Litigation is the option when mediation fails or where the contract specifies court rather than arbitration. Real-estate disputes in our region are heard in the state circuit, district, or superior courts (with state-specific variations on which division handles real-estate matters). Cases involving diversity jurisdiction can be filed in federal court. The litigation timeline is months to years, and the costs are substantial. We pursue litigation when the stakes warrant it and when other options have been exhausted.
Practical takeaways
For buyers and sellers facing a deal that may not close:
- Slow down before doing anything. The first communication after a problem arises is often the most important.
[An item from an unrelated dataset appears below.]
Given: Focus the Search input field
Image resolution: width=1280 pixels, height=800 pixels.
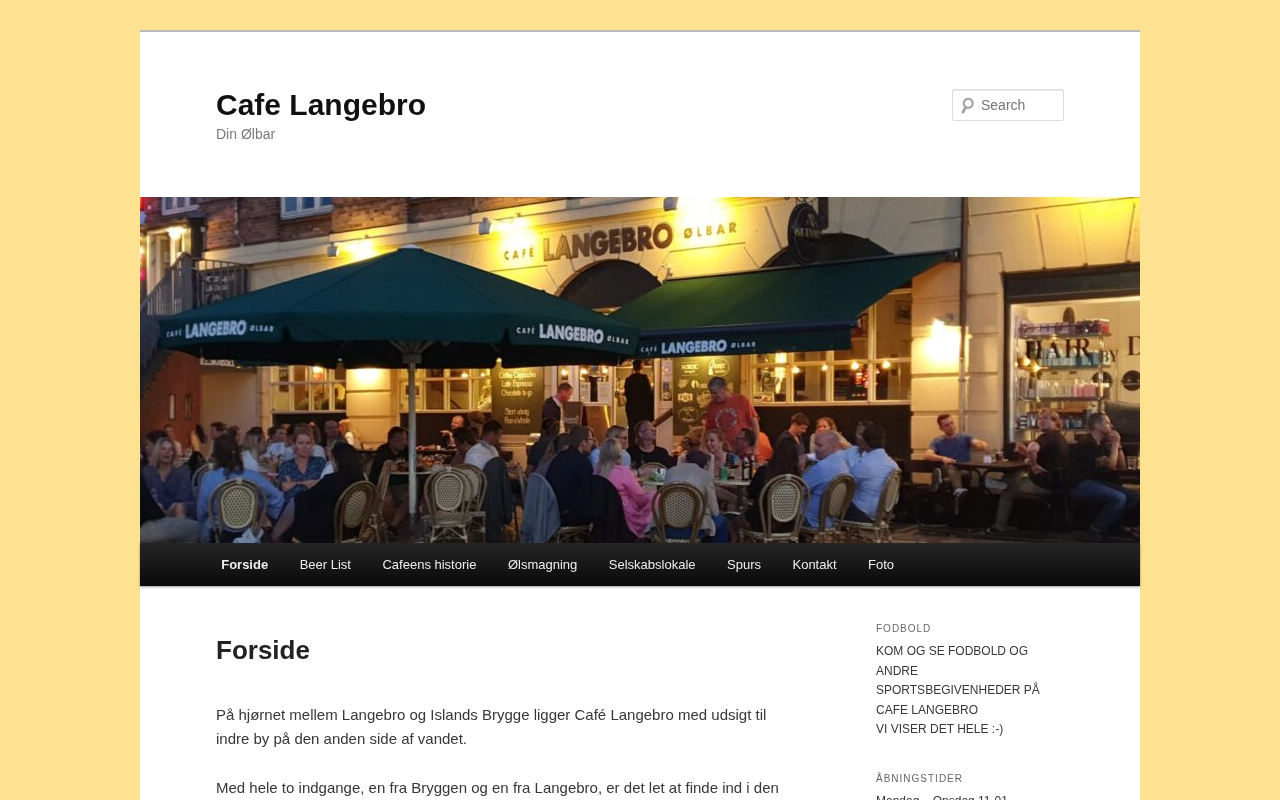Looking at the screenshot, I should (1008, 105).
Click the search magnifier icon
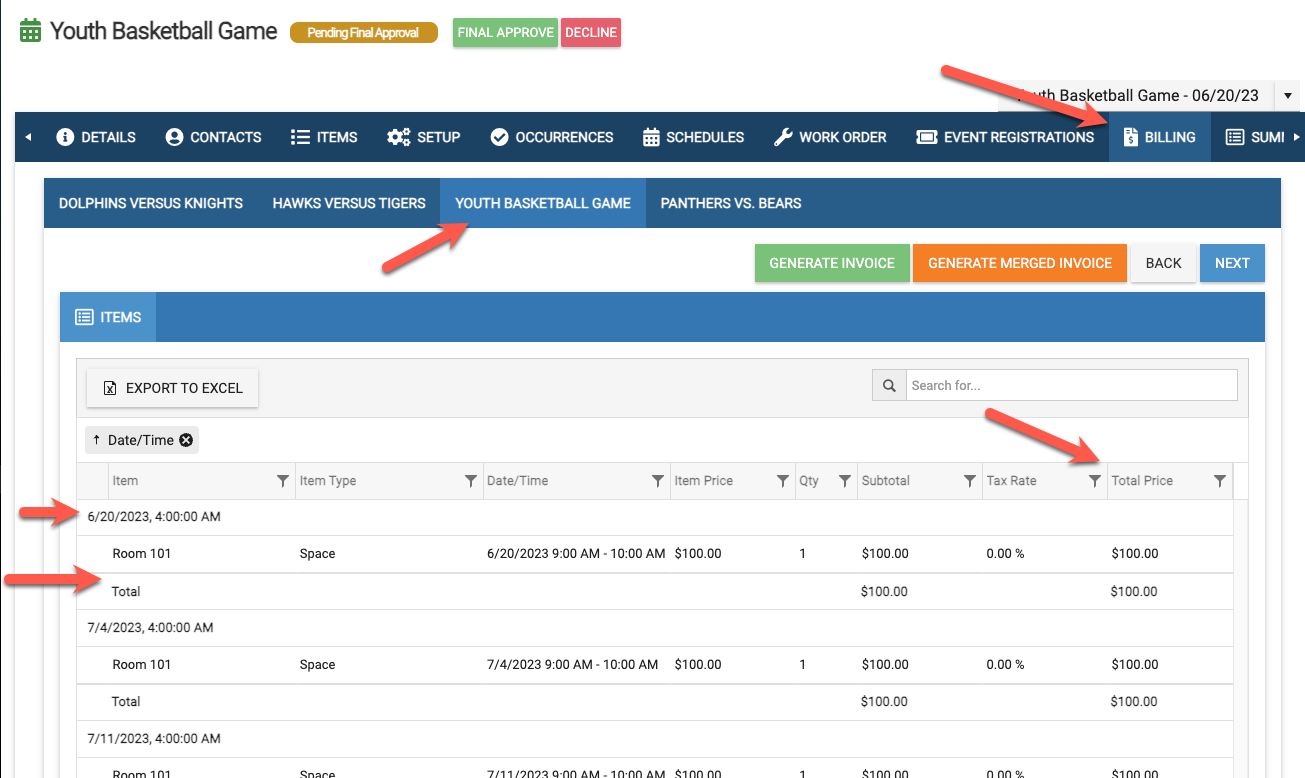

Talk to your attorney before sending an email that could be read as breach.
- Read the contract carefully. Identify which contingencies are still active, which deadlines are approaching, and what notice has and has not been given.
- Document everything in writing. Phone calls and conversations matter less in a dispute than the contemporaneous paper trail.
- Know your remedies before you decide what you want. Sellers thinking about pulling back often do not realize they may be ordered to close; buyers thinking about walking often do not realize the seller may have stronger remedies than they expected.
- Be willing to walk away from earnest-money disputes. A clean release with a partial recovery is often better than a fight over the full deposit.
A real-estate contract is, in the moment, a roadmap for two transactions: the closing it is designed to produce and the dispute it is designed to manage if the closing does not happen. The terms that govern the second one are often the ones nobody reads carefully when they sign. Reading them at signing, with counsel, is the cheapest insurance available against the deal that does not close.
This article is for general informational purposes only and does not constitute legal advice.